Except if the two groups you are matching are so wildly different, that you might expect that any amount of matching will not, in fact, make the two or more groups similar.

And the two groups of people with low and high cholesterol are two groups of people who are wildly, incompatibly different. One of the ways is obvious when thinking about LDL cholesterol and a massive problem in its own right, but we’ll come to that.

Age distributions of the two groups? People with low LDL are quite a bit older (also, notice the missing age group?):

Less likely to be female:

Much, much more likely to be sick:

And much more likely to be on medication:

The table caps out there, but the study matches on thousands of variables. The paper says they matched on: “age, sex, index year, all recorded comorbidities, prescribed drugs within 365 days before the index date, smoking history, alcohol use, and Charlson comorbidity index.

Note the lack of socioeconomic variables. You may be able to think of a tonne of other variables that are missing, that would be useful to include as potential or actual confounders.

But, suffice to say, given the observed differences, I would expect there to be a tonne of unobserved differences. And the unobserved differences are not matched for. They are still present. Messing up the analysis.

The low LDL group are clearly sicker. Like, properly sicker. All co-morbidities are more prevalent in this group. I mean, they’re older, so I guess that makes sense, but c’mon: 23.7% have diabetes, 36.9% have hypertension, 23.4% have lipidaemia (you know, for example, high LDL cholesterol…), 10.0% have renal impairment, 34.0% have heart disease, 8.8% have cancer.

They are not a healthy group.

And yet they have less dementia. Weird.

I mean, everyone started in these cohorts without dementia, it was part of the inclusion criteria, but still. You’d expect the sicker group to wind up being diagnosed more frequently with dementia, even accounting for the matching, given this group is clearly sicker.

I wonder if something they did in the analysis made it so this was always going to be the outcome…

Oh, and obesity rates are so low because this is Korea. If it were the UK, those rates would be way higher.

Anyway.

This problem isn’t really about the people (here, it was above), this problem is about the matching.
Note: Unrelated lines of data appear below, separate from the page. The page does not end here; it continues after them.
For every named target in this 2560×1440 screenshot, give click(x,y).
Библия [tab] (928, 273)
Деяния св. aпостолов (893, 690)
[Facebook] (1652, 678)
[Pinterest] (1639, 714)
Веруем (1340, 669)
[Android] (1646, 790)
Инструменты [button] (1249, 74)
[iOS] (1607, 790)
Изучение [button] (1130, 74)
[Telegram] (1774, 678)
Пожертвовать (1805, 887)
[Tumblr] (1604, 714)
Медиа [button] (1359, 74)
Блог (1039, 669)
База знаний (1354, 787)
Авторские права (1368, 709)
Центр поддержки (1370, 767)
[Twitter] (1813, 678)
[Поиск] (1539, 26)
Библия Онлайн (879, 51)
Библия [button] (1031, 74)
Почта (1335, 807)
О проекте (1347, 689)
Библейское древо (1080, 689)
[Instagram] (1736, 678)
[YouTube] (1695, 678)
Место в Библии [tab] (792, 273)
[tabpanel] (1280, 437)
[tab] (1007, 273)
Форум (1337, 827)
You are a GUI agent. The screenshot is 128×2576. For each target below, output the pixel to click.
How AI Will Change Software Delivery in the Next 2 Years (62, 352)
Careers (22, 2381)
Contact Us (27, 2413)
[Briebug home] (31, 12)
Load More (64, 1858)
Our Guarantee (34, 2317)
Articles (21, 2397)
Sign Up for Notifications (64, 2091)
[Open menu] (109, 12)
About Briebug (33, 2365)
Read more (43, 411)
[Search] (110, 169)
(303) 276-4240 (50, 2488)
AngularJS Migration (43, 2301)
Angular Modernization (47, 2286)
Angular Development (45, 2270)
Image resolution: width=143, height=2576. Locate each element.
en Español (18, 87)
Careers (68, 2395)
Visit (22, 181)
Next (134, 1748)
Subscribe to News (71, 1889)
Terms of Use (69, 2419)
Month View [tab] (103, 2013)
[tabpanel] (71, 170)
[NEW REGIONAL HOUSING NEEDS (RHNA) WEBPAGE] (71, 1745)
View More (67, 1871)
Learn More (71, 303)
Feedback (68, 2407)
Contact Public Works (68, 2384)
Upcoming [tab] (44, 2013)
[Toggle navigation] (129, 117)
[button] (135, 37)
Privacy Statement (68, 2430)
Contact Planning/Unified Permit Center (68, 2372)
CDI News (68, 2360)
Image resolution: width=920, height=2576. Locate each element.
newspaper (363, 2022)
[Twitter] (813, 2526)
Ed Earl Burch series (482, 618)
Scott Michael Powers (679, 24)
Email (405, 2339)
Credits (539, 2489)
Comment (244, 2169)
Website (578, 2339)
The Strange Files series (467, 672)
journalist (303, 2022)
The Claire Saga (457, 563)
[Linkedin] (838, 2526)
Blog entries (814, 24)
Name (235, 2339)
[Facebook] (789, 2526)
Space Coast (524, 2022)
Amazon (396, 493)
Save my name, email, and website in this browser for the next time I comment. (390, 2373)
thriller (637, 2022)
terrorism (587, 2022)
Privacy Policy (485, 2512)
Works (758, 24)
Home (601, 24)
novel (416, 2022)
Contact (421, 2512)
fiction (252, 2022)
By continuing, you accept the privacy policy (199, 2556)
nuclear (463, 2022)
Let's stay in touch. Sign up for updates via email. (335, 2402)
What matching does is select or weight people in each group so that the standardised mean difference between the two (or more) groups end up looking similar. So, in this case, it’ll select the older, sicker, less female, more medicated people from the high LDL group, and the younger, healthier, more female, less medicated people from the low LDL group, thereby making the groups more similar, allowing for better causal inference by reducing the effect of confounding from these variables.

As above, there’s no accounting for unobserved variables.

But what does that do for interpretation of the results?

We’re now not comparing peoplewith a low LDL with people with a high LDL.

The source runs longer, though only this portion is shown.